= Problem to solve =
Your reply should consist of the listing, copied exactly.

<<<<

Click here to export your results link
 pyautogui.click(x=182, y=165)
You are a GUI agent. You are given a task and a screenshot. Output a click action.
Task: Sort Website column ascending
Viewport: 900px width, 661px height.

>>>>

= Response to the task =
Click here to export your results link
 pyautogui.click(x=182, y=165)
You are a GUI agent. You are given a task and a screenshot. Output a click action.
Task: Sort Website column ascending
Viewport: 900px width, 661px height.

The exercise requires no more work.